Healthcare outcomes measure the percentage of people that are properly treated and kept alive with timely and systematic healthcare resources. This ties directly into the access issue, so it only makes sense we’ve done so poorly in this category as well. Of course, don’t freak out about the infant mortality rate. Canada is sitting at 4.8 deaths for every 1,000 live births; losing an infant is a sad thing, but I think a 0.004% rate is doing pretty well. And I think that’s part of the problem. Some of the report’s indicators are relatively small, but when placed on a ranking system end up making things seems abysmal. 16% of Canadians reported having at least two of five common chronic conditions, but we ranked near the top for five-year survival rates for colon and breast cancer. And that brings us to our relatively decent score in care process. Care process is essentially how well and to what standard the patients are being treated. It’s a measure of not only how well a health care system works as a whole, but also how well trained doctors and medical staff are.

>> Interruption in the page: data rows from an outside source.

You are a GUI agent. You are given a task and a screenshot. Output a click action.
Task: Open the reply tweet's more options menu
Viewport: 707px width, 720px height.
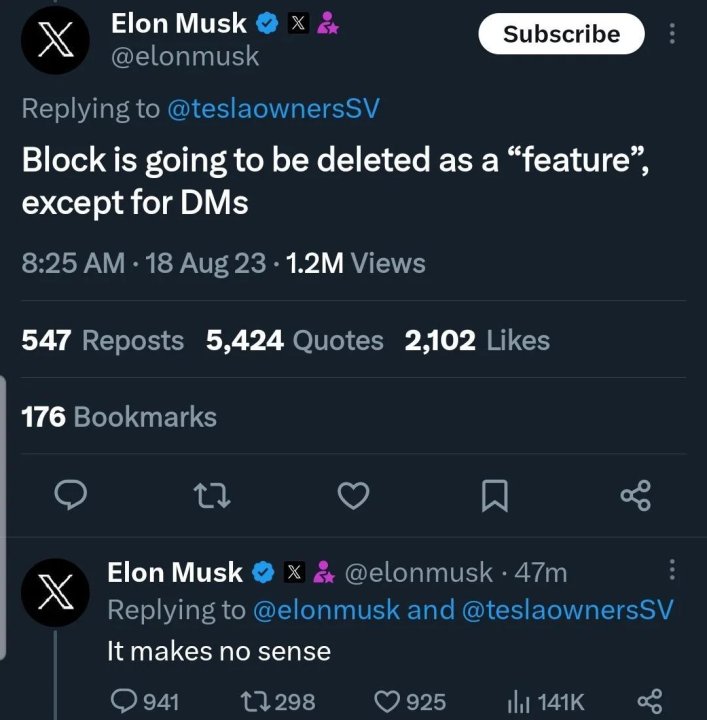671,571
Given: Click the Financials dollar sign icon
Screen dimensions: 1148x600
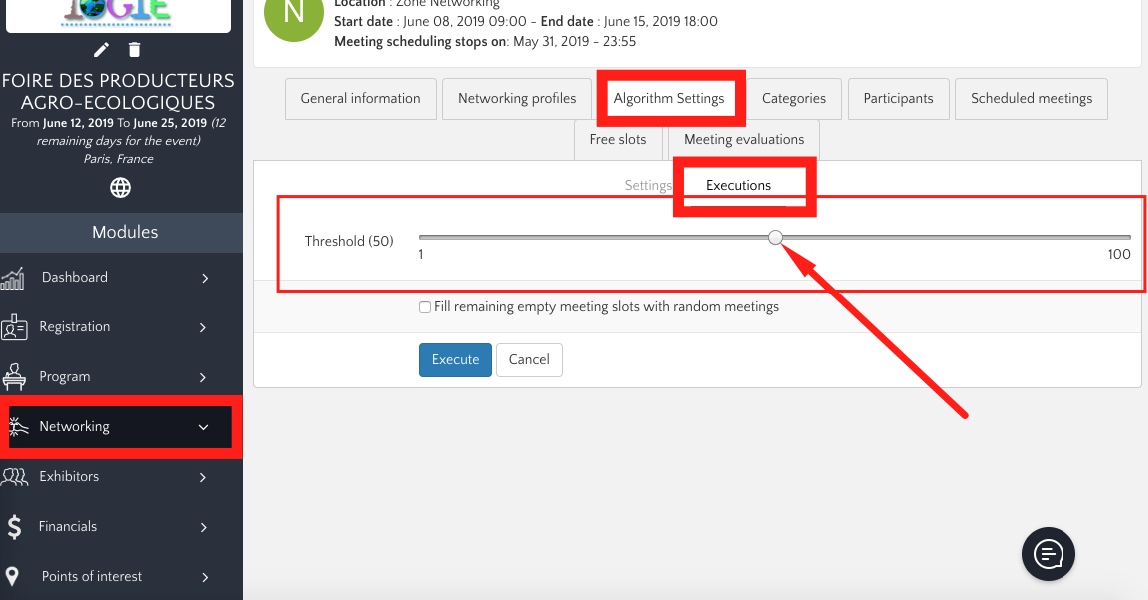Looking at the screenshot, I should click(x=14, y=526).
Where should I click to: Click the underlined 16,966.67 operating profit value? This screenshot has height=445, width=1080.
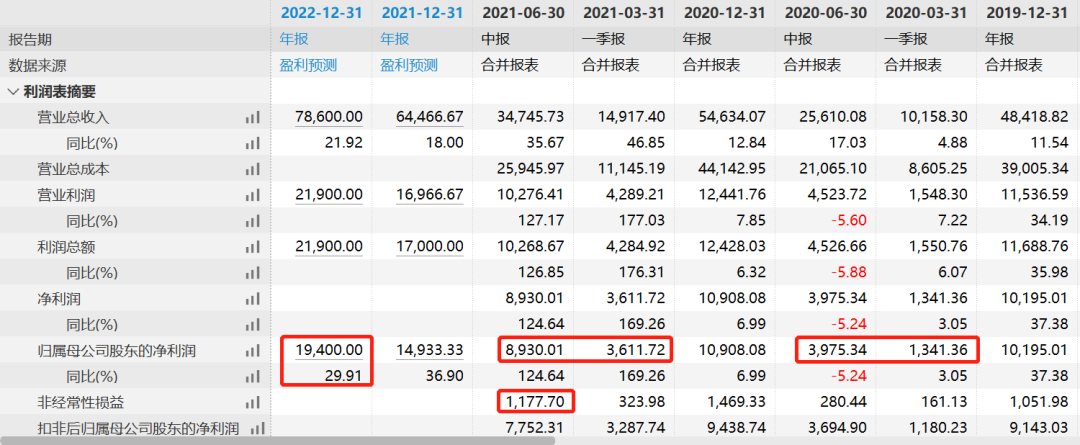[x=429, y=195]
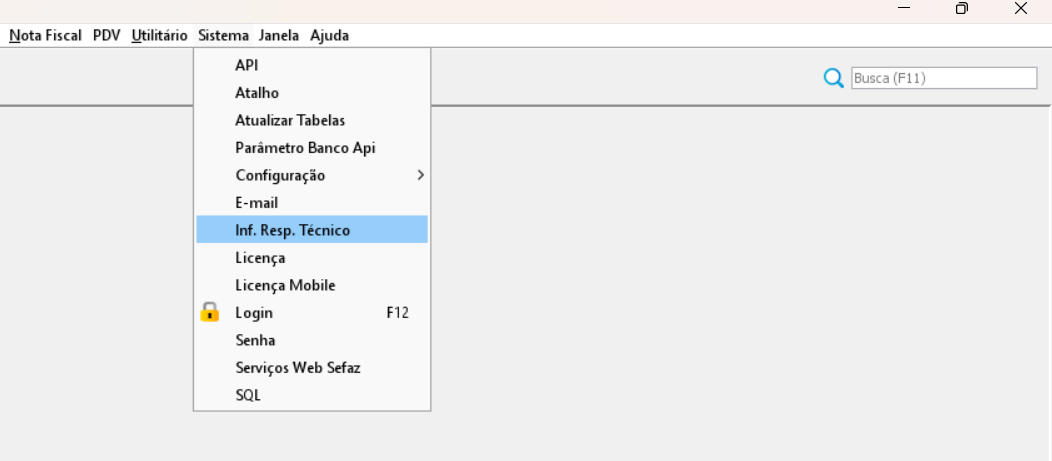The image size is (1052, 461).
Task: Focus the Busca (F11) search field
Action: point(943,78)
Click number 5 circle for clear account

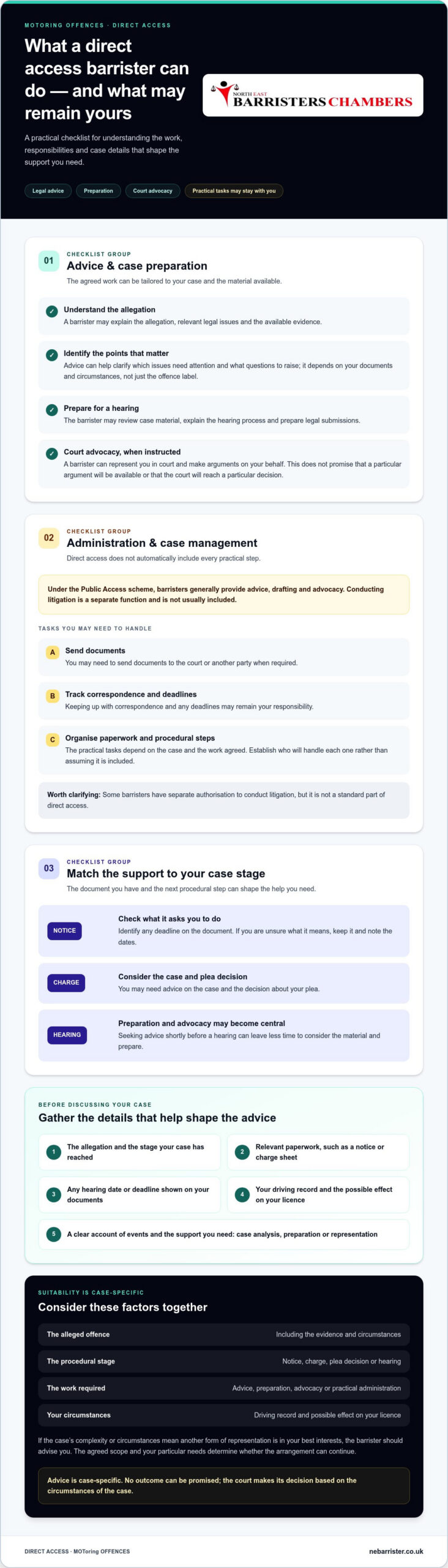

I can only hope our government is paying attention this time around. This report is a great indication and reflection of what improvements need to be made. Canada is still a great country, but it’s about time we start admitting the fact that we are not even close to being the gold standard for health care. But no success story is complete without a failure or two along the way. In the business world, leaders are often told: “fail fast, fail early, fail often.” In order to innovate, to improve, we must accept our failures. Most importantly, we need to learn from them. The Canadian health care system is not currently the best, but it could be once we start acknowledging its shortcomings and start addressing the problems our population is facing.